▶ What needs to be done: Render the lines of the listing below as a numbered list, starting at the line containing "Task: Open 柚子's avatar on the 哈囉阿櫻 message" and running through the end of the listing. Leave out blank lines.

▶ Excerpt from a dataset:
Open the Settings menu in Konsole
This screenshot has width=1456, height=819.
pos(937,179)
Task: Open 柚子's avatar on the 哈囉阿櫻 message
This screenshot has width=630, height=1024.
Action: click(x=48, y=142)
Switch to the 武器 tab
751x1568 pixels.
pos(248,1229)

▶ The solution:
1. Task: Open 柚子's avatar on the 哈囉阿櫻 message
2. This screenshot has width=630, height=1024.
3. Action: click(x=48, y=142)
4. Switch to the 武器 tab
5. 751x1568 pixels.
6. pos(248,1229)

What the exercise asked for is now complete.